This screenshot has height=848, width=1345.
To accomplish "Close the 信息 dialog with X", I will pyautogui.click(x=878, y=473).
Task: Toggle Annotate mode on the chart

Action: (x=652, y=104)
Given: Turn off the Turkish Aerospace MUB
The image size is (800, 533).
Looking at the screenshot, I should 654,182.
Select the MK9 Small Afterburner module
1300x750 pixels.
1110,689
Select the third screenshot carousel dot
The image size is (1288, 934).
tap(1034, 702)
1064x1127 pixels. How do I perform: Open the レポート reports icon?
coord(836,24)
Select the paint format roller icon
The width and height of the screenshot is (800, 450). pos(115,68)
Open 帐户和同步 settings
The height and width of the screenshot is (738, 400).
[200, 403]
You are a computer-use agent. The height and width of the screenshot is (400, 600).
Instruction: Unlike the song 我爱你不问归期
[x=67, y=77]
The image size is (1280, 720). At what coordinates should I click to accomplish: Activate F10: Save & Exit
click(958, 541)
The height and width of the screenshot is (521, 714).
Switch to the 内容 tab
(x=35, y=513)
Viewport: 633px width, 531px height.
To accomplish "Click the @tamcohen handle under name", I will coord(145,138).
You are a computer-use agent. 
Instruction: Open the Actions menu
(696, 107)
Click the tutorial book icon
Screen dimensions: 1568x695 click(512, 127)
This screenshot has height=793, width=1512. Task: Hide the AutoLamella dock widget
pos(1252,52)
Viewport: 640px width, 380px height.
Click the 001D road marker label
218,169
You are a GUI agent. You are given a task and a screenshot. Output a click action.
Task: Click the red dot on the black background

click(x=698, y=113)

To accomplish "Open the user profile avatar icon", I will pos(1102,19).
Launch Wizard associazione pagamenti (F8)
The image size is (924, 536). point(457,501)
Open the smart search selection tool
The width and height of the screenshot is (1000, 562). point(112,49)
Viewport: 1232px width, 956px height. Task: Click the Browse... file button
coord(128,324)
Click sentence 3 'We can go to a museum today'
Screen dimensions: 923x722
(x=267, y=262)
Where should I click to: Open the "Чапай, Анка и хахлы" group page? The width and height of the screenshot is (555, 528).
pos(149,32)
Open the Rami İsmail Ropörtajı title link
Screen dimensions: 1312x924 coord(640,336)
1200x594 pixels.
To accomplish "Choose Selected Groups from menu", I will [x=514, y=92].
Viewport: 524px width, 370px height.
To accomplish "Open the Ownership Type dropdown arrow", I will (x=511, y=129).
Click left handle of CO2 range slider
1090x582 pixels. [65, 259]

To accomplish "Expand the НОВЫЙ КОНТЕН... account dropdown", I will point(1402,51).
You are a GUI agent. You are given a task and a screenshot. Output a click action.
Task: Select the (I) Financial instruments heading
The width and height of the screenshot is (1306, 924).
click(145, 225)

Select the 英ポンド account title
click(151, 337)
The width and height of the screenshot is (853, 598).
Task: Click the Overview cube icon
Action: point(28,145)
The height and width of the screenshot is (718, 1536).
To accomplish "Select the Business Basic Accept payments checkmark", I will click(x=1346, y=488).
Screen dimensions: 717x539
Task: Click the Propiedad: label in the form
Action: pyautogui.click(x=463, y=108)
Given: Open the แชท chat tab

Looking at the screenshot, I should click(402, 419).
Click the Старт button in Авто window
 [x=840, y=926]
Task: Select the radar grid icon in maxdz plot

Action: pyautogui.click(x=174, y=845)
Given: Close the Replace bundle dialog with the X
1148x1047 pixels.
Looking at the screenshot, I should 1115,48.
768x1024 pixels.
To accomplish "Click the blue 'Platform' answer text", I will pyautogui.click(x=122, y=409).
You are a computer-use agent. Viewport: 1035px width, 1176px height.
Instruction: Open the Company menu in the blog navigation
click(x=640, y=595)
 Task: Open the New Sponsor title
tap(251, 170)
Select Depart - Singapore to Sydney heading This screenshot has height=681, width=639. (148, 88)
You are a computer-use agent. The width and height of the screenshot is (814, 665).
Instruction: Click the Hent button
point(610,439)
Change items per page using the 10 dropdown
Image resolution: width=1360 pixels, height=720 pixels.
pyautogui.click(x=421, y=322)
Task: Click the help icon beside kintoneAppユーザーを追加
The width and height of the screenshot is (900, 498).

------------

**WHAT IS BEING ASKED**
There is a line above that contains "You are a computer-use agent. The width". Copy it and all later lines through the last, exactly, and leave out the rest.

**ANSWER FOR THE TASK**
You are a computer-use agent. The width and height of the screenshot is (814, 665).
Instruction: Click the Hent button
point(610,439)
Change items per page using the 10 dropdown
Image resolution: width=1360 pixels, height=720 pixels.
pyautogui.click(x=421, y=322)
Task: Click the help icon beside kintoneAppユーザーを追加
The width and height of the screenshot is (900, 498).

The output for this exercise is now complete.